Unite, Britain’s largest trade union, bemoaned a lack of action taken against former Carillion directors, who were accused by a committee of MPs of “recklessness, hubris and greed”, reiterating calls for a criminal investigation.
The Unite assistant general secretary, Gail Cartmail, said: “It is staggering that a year after the biggest corporate failure in modern UK history the government has carried on as though it is business as normal.
“The fact that no one involved in Carillion has yet had any form of action taken against them, demonstrates either that the regulators are failing to do their jobs or that existing laws are too weak. If it is the latter then we need better, stronger laws.
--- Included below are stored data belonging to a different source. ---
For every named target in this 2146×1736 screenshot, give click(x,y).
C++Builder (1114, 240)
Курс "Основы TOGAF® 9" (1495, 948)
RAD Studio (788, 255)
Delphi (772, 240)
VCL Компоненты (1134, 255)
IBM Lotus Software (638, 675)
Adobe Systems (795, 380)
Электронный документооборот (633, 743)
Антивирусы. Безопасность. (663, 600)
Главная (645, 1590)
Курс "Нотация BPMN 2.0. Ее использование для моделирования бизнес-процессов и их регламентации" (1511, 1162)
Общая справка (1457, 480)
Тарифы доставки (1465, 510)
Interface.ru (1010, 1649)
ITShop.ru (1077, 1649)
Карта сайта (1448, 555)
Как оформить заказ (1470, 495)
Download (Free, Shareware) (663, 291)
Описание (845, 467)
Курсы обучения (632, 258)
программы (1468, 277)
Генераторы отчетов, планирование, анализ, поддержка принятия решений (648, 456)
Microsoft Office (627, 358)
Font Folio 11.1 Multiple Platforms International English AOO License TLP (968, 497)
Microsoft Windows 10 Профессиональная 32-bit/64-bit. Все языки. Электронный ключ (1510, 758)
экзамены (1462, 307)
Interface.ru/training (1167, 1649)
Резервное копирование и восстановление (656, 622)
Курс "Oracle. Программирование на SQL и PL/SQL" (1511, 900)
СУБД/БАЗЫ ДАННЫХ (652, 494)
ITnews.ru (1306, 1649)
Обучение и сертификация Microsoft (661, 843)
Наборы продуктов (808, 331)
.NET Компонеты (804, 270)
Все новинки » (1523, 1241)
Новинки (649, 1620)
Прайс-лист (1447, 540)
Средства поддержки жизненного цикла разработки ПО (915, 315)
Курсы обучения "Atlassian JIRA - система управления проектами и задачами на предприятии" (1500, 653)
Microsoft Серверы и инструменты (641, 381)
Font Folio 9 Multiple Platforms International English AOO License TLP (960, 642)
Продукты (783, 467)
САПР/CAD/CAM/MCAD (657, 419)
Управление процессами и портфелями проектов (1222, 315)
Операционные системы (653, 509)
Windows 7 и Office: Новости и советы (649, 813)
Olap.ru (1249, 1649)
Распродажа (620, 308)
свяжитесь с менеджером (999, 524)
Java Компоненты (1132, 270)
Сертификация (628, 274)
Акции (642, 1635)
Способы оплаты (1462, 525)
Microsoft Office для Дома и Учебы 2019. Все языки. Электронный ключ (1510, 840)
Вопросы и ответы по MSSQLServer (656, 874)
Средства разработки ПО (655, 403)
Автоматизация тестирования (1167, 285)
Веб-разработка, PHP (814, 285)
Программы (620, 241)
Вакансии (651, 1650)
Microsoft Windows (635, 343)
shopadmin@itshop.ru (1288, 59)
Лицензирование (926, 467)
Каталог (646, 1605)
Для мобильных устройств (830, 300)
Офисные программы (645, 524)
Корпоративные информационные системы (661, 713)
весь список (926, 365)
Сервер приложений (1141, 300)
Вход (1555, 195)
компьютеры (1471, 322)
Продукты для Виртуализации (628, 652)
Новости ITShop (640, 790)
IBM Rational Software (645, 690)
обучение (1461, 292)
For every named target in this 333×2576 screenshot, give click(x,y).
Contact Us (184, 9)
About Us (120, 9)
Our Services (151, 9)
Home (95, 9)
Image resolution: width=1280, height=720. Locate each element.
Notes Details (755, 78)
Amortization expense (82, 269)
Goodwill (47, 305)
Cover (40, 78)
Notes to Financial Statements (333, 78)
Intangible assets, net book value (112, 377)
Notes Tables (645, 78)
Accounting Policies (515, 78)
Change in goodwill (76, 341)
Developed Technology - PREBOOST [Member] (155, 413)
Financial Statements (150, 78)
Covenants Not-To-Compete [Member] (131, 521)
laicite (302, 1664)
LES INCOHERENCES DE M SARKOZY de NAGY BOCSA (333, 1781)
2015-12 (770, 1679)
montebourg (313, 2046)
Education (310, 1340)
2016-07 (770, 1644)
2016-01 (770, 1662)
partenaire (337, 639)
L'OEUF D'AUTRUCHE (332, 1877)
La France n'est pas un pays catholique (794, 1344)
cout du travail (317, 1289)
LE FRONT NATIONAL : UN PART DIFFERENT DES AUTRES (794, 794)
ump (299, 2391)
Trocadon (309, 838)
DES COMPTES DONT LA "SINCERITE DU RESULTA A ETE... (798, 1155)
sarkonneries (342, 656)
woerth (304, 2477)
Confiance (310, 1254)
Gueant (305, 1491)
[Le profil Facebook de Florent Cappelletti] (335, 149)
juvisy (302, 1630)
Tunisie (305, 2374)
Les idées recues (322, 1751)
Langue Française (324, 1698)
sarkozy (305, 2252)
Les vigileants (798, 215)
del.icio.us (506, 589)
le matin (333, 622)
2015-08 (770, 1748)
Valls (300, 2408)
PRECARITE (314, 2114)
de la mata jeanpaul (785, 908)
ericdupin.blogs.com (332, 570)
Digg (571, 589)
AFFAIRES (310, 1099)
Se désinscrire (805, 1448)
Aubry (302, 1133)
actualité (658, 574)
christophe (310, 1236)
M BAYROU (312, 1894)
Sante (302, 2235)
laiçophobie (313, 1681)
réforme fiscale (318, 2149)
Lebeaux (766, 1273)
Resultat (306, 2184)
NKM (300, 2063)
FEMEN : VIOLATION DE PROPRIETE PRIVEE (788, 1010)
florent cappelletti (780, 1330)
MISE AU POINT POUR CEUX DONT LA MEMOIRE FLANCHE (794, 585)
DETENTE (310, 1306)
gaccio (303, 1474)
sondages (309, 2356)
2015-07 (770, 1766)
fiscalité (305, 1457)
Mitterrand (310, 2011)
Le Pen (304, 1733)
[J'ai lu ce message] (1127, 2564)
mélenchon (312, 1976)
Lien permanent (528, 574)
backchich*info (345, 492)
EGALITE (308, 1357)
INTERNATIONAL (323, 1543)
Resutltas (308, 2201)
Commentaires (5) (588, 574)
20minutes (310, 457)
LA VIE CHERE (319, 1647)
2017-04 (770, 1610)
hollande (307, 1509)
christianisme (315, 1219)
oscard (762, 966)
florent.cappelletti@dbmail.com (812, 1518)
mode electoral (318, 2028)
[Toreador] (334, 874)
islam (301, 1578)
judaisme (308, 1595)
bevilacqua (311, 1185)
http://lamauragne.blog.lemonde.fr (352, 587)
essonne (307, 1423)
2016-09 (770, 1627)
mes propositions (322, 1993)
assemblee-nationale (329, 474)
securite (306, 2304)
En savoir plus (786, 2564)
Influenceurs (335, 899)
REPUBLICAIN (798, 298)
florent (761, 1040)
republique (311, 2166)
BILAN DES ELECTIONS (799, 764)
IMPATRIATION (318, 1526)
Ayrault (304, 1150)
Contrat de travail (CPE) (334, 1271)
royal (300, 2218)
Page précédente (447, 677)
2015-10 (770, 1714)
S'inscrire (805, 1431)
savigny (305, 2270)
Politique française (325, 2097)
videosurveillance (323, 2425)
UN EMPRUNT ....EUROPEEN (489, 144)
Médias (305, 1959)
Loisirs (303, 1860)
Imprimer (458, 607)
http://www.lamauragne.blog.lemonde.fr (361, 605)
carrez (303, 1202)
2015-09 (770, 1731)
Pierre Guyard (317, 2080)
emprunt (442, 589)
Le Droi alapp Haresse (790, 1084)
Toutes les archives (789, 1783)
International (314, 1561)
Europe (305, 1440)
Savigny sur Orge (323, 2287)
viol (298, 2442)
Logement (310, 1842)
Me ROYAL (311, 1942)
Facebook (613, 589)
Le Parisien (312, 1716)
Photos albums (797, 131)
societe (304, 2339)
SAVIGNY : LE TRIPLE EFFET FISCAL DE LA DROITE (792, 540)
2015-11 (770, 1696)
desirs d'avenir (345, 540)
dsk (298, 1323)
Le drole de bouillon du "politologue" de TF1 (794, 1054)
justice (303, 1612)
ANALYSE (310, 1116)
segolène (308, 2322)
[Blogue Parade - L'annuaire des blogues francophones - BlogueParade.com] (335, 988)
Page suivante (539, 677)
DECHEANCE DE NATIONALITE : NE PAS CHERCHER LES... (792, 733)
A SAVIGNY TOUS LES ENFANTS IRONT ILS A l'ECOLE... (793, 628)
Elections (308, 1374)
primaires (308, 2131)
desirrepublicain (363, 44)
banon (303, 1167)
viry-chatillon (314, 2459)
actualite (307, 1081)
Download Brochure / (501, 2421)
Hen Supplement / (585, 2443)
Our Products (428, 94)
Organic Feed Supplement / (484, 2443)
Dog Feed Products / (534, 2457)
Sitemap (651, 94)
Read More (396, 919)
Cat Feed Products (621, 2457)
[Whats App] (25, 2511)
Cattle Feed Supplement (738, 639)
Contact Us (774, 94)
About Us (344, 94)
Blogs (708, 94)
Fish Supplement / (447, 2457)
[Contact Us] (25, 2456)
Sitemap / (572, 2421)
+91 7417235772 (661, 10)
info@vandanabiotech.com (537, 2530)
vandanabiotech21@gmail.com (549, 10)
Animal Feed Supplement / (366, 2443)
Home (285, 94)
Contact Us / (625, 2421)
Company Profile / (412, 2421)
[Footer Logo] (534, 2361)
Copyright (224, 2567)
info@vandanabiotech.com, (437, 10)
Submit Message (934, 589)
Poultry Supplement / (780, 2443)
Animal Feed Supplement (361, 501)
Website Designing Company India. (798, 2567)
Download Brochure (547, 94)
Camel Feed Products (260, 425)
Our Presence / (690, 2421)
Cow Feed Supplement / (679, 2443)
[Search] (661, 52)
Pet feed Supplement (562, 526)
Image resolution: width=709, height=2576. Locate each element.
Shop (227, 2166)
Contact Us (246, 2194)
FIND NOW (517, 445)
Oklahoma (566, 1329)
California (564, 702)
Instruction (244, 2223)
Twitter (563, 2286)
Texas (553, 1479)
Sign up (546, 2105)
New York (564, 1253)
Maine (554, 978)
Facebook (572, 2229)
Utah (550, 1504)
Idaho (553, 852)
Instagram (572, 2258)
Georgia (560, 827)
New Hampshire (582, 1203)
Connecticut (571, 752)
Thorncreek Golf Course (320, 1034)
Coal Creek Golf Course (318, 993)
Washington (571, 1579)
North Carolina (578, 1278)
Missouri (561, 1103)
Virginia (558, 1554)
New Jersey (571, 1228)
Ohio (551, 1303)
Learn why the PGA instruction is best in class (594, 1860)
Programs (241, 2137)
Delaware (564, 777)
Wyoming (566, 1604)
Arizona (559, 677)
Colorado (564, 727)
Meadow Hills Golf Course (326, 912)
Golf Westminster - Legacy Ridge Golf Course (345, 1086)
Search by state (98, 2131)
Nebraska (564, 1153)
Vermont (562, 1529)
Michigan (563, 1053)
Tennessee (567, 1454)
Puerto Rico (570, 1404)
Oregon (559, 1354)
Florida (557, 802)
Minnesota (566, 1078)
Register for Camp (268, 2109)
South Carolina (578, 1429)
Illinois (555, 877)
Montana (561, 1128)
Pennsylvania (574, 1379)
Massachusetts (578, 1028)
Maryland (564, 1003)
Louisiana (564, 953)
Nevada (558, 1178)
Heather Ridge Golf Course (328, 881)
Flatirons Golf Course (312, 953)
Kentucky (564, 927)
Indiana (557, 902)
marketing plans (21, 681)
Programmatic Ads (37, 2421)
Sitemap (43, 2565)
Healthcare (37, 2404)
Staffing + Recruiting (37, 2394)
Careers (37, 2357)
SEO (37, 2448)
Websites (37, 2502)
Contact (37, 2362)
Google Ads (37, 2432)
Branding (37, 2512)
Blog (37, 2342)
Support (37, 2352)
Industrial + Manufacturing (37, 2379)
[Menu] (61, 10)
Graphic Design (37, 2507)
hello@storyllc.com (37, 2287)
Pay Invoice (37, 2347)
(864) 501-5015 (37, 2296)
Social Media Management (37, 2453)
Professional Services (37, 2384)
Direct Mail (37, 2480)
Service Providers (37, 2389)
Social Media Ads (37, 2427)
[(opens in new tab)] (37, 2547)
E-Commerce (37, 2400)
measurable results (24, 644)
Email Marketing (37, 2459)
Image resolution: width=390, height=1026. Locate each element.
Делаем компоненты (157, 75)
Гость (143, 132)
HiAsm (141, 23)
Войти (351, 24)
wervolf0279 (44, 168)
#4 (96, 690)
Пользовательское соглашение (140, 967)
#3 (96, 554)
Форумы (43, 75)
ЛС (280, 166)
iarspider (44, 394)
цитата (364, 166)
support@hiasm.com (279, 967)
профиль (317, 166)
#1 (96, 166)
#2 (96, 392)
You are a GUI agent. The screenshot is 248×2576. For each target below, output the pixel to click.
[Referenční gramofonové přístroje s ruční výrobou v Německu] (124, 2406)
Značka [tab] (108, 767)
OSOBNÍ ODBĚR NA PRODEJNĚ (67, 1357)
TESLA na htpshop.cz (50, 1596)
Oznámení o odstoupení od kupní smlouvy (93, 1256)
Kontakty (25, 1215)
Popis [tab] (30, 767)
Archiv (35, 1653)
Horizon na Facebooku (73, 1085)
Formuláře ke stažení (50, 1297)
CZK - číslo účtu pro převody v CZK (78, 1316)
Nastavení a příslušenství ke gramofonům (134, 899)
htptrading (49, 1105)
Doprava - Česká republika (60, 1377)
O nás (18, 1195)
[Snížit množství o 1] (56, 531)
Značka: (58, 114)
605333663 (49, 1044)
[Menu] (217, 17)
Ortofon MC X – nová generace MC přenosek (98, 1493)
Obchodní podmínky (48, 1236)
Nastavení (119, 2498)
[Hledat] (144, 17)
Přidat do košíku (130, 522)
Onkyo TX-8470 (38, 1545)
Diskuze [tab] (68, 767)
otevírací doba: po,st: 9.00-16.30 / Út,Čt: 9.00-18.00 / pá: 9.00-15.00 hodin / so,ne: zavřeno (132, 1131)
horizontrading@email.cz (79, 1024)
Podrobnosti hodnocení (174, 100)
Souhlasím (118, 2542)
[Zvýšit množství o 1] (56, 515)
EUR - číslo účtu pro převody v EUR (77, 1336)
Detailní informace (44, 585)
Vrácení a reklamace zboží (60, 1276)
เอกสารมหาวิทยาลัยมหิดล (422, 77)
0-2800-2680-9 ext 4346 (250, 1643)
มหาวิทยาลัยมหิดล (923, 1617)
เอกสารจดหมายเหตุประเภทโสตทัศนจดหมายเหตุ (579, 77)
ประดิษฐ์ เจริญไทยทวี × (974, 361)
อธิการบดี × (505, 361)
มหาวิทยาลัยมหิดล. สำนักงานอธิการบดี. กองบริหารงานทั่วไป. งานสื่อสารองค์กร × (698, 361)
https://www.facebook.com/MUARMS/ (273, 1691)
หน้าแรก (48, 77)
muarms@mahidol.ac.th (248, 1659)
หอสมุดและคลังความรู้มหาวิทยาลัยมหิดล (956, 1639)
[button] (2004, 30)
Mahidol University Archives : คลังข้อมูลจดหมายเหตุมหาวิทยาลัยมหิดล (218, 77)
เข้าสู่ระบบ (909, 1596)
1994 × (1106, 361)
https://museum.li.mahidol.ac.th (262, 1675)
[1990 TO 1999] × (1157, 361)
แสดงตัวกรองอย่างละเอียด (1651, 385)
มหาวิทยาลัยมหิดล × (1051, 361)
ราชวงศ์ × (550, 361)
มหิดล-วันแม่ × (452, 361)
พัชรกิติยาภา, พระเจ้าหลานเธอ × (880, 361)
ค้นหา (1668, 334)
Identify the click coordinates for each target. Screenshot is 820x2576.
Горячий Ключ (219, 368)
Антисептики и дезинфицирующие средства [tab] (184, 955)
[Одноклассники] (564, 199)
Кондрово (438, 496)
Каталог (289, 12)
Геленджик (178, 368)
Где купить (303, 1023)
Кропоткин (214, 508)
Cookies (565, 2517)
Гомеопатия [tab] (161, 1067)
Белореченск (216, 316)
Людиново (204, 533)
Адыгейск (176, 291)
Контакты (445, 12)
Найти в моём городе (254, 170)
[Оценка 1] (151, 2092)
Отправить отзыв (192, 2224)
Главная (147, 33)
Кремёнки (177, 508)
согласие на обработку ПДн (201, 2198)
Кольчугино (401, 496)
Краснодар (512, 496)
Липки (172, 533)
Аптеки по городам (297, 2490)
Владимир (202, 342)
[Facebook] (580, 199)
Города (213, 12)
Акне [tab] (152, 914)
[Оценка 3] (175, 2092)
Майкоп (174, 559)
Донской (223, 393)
“A year on from Carillion’s collapse the government needs to stop prevaricating and start taking effective action to drive bandit capitalism out of the UK.”
The government has introduced measures to make companies in charge of major public sector contracts draw up “living wills” to ensure the smooth operation of the services they provide in the event of financial failure.
But Unite said the measures did not go far enough to reform the system of public procurement.
A spokeswoman for the Cabinet Office, which manages the outsourcing of public sector contracts and faced criticism over its role in the administration of the bust of Carillion, said the government had put in place measures to prevent a repeat.
She said: “This government has taken great strides to improve how we work with the private sector, including requiring companies to demonstrate prompt payment to suppliers and piloting ‘living wills’ for critical contracts, allowing contingency plans to be quickly put into place if needed.”
The accounting watchdog Financial Reporting Council (FRC), which was criticised by MPs for being “chronically passive” over the audits of Carillion by firms including KPMG, is still investigating the circumstances of its failure.
The Insolvency Service, an arm of the department for business, energy and industrial strategy, is also investigating the affair and began interviewing former directors of the company last year.